Genar-Hofoen put the flask’s nozzle to his mouth; the gelfield suit attached itself to the nozzle, equalised pressures, opened the flask’s seal and then – as Genar-Hofoen tipped his head back – had what for the suit’s brain was a good long think before it permitted the liquid inside to wash through it and into the man’s mouth and throat.

– Fifty-fifty water/alcohol plus traces of partially toxic herb-like chemicals; closest to Leisetsiker spirit, said a voice in Genar-Hofoen’s head. ~ If I were you I’d by-pass it.

~ If you were me, suit, you’d welcome inebriation just to mitigate the effects of having to suffer your intimate embrace, Genar-Hofoen told the thing as he drank.

~ Oh, we’re in tetchy mode are we! said the voice.

~ I don it with your good self.

‘It is good, by your bizarre criteria?’ Fivetide inquired, eye stalks nodding at the flask.
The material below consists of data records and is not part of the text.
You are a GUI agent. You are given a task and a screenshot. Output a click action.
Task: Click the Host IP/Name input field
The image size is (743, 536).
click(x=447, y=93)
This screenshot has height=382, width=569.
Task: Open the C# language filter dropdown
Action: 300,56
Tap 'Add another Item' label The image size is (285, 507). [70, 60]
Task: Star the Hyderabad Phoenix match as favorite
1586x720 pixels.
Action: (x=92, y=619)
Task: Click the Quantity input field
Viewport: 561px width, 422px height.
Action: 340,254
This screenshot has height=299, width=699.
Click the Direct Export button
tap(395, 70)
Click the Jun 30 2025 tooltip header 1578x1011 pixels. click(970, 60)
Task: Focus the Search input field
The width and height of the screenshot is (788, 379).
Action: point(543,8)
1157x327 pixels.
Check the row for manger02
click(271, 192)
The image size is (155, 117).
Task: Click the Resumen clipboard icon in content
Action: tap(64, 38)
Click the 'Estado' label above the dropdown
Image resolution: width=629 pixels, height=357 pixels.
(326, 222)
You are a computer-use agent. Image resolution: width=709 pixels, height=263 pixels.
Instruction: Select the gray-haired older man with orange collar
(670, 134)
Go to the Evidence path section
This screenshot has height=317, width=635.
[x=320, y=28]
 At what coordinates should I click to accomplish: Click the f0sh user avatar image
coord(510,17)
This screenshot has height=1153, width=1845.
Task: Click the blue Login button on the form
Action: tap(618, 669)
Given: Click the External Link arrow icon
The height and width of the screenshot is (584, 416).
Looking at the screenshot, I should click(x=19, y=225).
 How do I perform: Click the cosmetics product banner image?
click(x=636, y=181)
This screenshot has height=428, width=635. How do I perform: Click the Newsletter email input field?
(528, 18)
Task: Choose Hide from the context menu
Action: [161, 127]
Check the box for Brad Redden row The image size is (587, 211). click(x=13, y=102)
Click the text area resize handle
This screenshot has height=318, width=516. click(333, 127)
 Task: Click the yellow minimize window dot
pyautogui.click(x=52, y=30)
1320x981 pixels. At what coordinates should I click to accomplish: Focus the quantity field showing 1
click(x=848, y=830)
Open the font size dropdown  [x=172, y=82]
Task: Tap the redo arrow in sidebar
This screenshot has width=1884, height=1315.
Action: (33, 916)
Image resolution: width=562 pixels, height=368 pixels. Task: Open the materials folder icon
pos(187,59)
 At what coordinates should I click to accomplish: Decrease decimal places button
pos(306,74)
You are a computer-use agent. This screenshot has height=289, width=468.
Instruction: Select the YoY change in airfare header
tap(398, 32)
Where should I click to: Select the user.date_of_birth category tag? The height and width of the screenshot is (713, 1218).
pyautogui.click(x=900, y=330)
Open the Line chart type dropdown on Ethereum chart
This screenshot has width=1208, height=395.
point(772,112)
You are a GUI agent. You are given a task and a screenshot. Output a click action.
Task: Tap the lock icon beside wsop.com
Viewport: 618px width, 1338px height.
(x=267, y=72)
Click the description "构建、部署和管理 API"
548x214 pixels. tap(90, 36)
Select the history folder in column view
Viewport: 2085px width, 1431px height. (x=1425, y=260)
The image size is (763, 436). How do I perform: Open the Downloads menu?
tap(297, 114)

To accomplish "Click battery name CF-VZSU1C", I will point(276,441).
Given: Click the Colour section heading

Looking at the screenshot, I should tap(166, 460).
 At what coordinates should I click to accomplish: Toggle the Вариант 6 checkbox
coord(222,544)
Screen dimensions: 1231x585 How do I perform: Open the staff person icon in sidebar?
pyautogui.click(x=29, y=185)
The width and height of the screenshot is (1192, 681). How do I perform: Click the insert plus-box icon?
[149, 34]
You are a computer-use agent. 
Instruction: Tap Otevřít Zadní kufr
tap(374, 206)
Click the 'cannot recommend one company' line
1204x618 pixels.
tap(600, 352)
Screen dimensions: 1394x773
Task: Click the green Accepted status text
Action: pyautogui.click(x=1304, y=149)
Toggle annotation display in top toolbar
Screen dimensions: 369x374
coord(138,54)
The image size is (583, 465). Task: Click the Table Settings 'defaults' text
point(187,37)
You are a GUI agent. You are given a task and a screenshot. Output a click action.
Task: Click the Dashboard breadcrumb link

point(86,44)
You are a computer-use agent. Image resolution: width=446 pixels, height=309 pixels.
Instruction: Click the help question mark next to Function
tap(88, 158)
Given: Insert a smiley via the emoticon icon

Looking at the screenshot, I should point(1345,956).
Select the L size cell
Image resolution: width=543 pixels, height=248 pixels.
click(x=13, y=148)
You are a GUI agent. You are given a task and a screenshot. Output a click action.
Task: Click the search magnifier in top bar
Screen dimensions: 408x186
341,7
Genar-Hofoen nodded as the drink warmed its way down his throat to his stomach. He coughed, which had the effect of making the gelfield ball out round his mouth like silvery chewing gum for a moment – something which he knew Fivetide thought was the second funniest thing a human could do in a gelfield suit, only beaten for amusement value by a sneeze. ‘Unhealthy and poisonous,’ Genar-Hofoen told the Affronter. ‘Perfect copy. My compliments to the chemist.’

‘I’ll pass them on,’ Fivetide said, crushing his drinking bulb and flicking it casually at a passing servant. ‘Come now,’ he said, taking the human by the hand again. ‘Let’s to table; my stomach’s as empty as a coward’s bowels before battle.’

‘No no no, you have to flick it, like this, you stupid human, or the scratchounds’ll get it. Watch…’

Affronter formal dinners were held round a collection of giant circular tables anything up to fifteen metres across, each of which looked down into a bait-pit where animal fights took place between and during courses.